Repeat the records below exactly from the line containing "Where should I" to the line containing "Given: Open the column filter grid icon", taking in both of those lines. Drop the pictures.

■ AVAILABLE DATA
········
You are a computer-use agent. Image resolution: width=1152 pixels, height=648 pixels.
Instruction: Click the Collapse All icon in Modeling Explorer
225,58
········
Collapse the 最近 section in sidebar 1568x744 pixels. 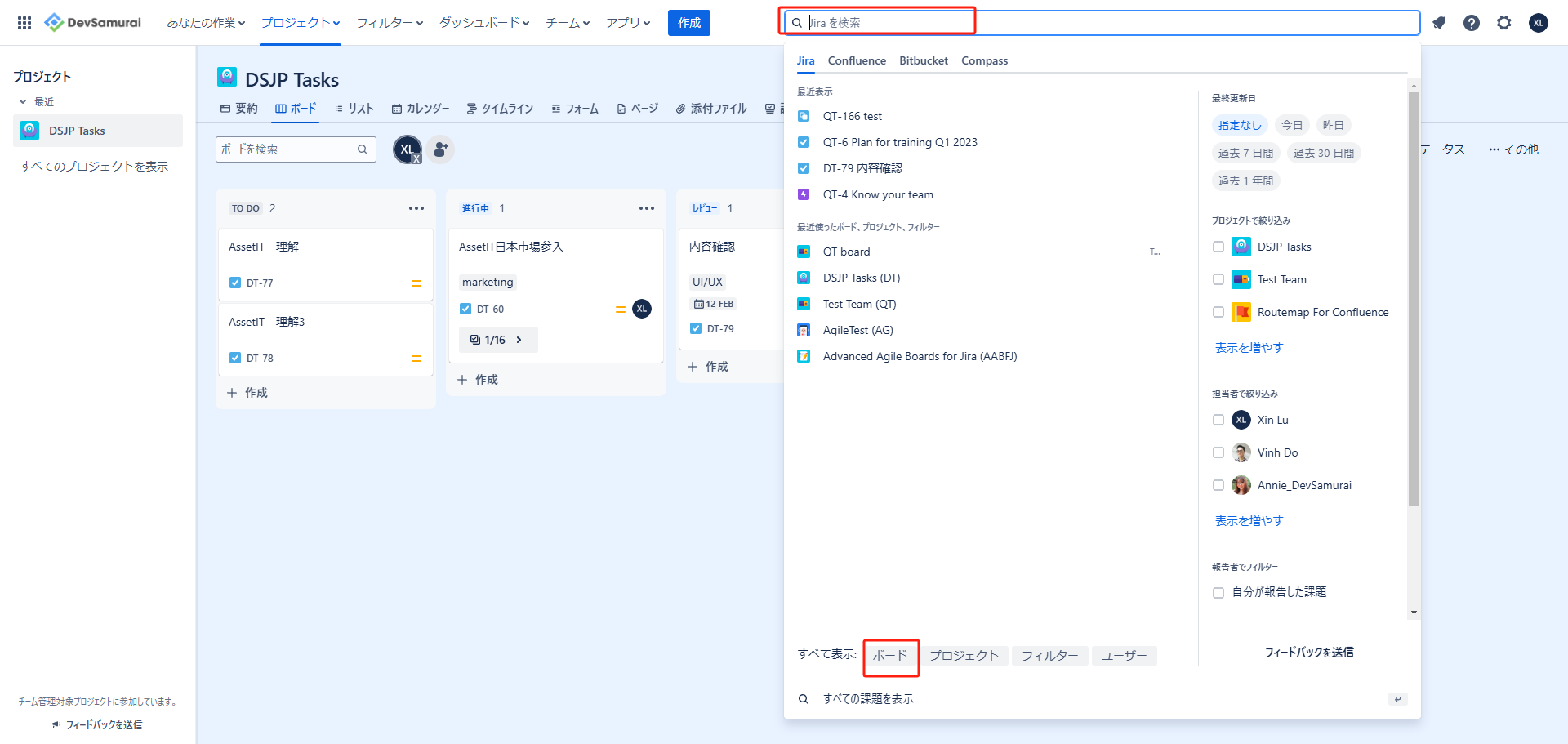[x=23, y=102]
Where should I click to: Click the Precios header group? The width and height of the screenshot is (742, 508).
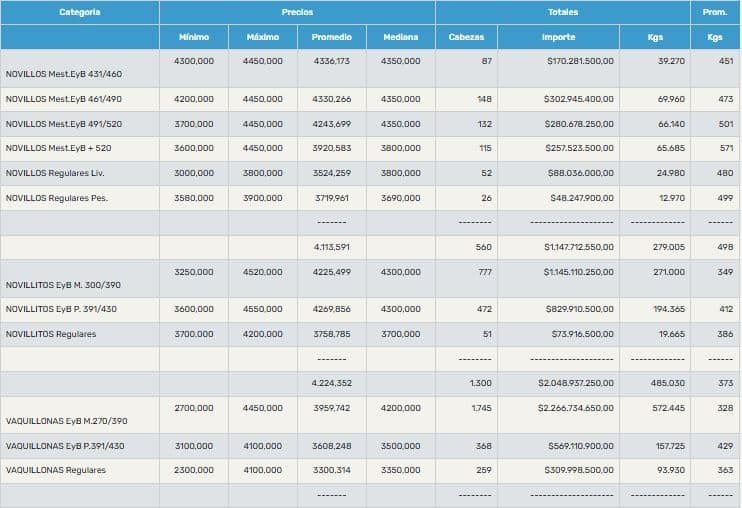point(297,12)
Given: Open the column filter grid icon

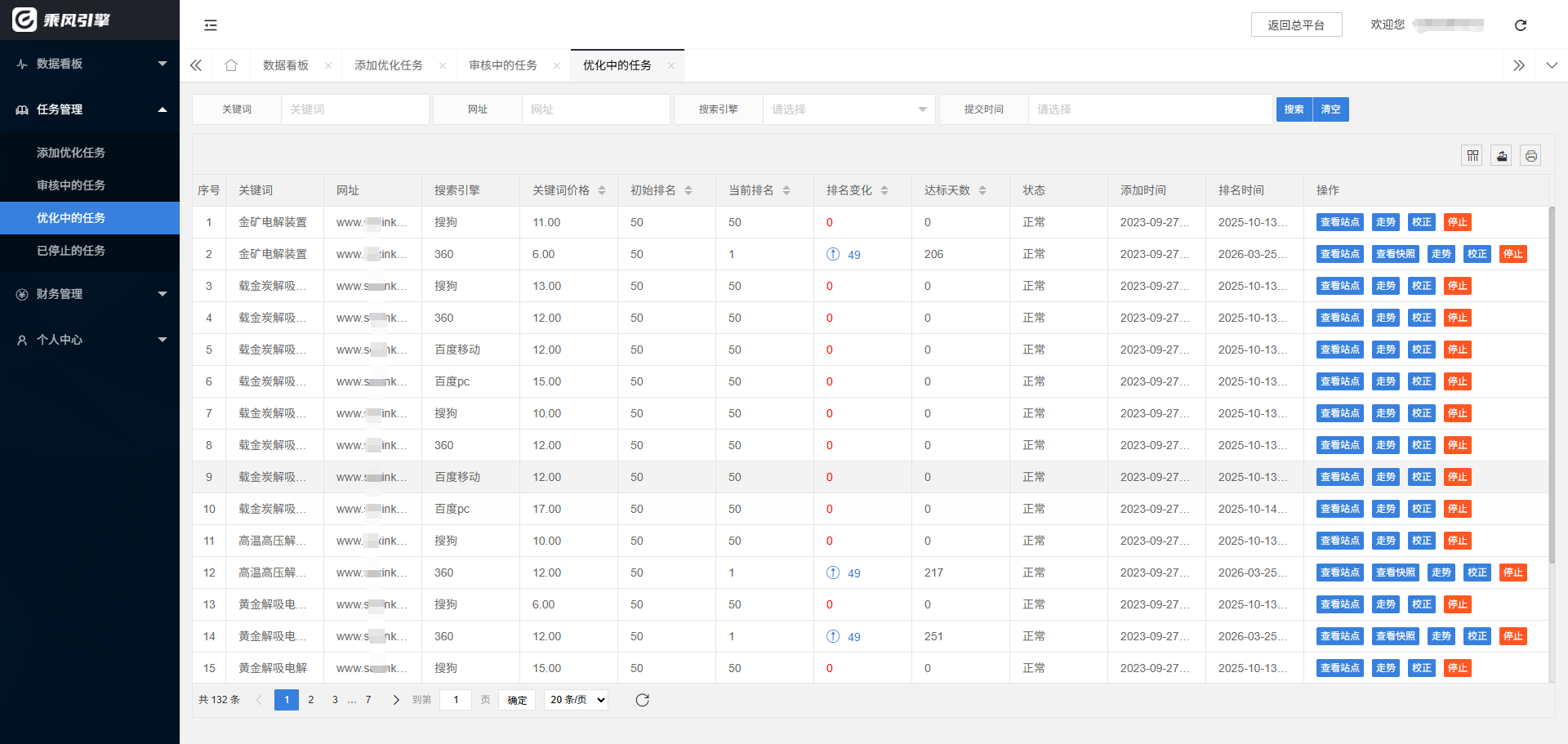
········
■ ANSWER SECTION
Where should I click to: Click the Precios header group? The width and height of the screenshot is (742, 508).
point(297,12)
Given: Open the column filter grid icon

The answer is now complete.